Comparison the effect of face to face and multimedia sex education on sexual Function in groups before and 4 and 8 weeks after the intervention (n=108)
| Time | Variable | Mean (SD) | P | Mean (SD) | P | Mean (SD) | P | |||
|---|---|---|---|---|---|---|---|---|---|---|
| Before | After 4 weeks | Before | After 8 weeks | After 4 weeks | After 8 weeks | |||||
| Sexual Function | Face to face | 67/17 (14/52) | 75/78 (12/74) | <0/001* | 67/17 (14/52) | 77/42 (11/97) | <0/001* | 75/78 (12/74) | 77/42 (11/97) | 0/226 |
| Multimedia | 66/56 (13/24) | 73/19 (12/77) | <0/001* | 66/56 (13/24) | 77/11 (11/57) | <0/001* | 73/19 (12/77) | 77/11 (11/57) | <0/001* | |
| control | 66/19 (14/16) | 65/89 (13/64) | 1/000 | 66/19 (14/16) | 65/11 (13/36) | 1/000 | 65/89 (13/64) | 65/11 (13/36) | 1/000 | |
The results of a study by Sabeti et al. showed that participation in sexual health educational sessions improved the score of sexual Function and all of its components that was consistent with the results of this study.[55] The results of a study by Nameni (2014) indicated, sex education effects on the total score of sexual Function and the scores of desire and satisfaction, which is consistent with our results. Lack of consistency in the scores of other components may originate from differences in the age range of the subjects and using immigrants as samples.[56] In a study by Baradaran-Akbarzadeh et al. Sexual function and all its dimensions were improved after intervention in the intervention group.[57]
In this study, face to face and multimedia education could help women through improving the scores of sexual function. In the study of Shams Mofarahe et al.(2019), which examined the effect of face to face marital counseling on couples' sexual satisfaction, the level of sexual satisfaction was higher in the intervention group[58] which all the mentioned studies were consistent with the present study.
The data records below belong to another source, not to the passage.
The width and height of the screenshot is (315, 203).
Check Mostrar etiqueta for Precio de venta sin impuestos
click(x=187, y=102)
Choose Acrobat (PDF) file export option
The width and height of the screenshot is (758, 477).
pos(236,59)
In multimedia method, messages are transferred through video or audio media, which enhances message delivery.[59] A study conducted by Jeste et al. also indicated that multimedia could be used for a better interaction together with other services as a complement.[60] One study found that multimedia education improved the awareness of pregnant women regarding warning signs during pregnancy.[61]
This modern educational method can be used for sexual education in Islamic societies considering the taboo nature of these topics and the prevailing cultural, religious, social, and political beliefs in these societies. Preparing a proper sexual educational content for multimedia education decreases the costs of face-to-face education and satisfies the couples' needs for sexual information.
Key point
Most marriages occur in immigrants living in Iran during adolescence.
Women's ignorance of various aspects of sexual issues can lead to the formation of unsuccessful sexual relationships and undesirable sexual function.
Due to the existence of cultural, social and religious barriers in the sexual education of Islamic societies, the use of new educational methods such as multimedia seems necessary.
Limitations
Since all questionnaires were self-reported by the participants. The researcher was a co-host of the participants and by communicating properly they were assured of confidentiality to complete the questionnaires with integrity.
Declaration of patient consent
The authors certify that they have obtained all appropriate patient consent forms. In the form the patient (s) has/have given his/her/their consent for his/her/their images and other clinical information to be reported in the journal. The patients understand that their names and initials will not be published and due efforts will be made to conceal their identity, but anonymity cannot be guaranteed.
Financial support and sponsorship
Nil.
Conflicts of interest
There are no conflicts of interest.
Acknowledgment
This study was part of an MSc thesis project on midwifery conducted at the International Campus of Iran University of Medical Sciences (IUMS) and financially supported by the UNFPA and Italian Embassy.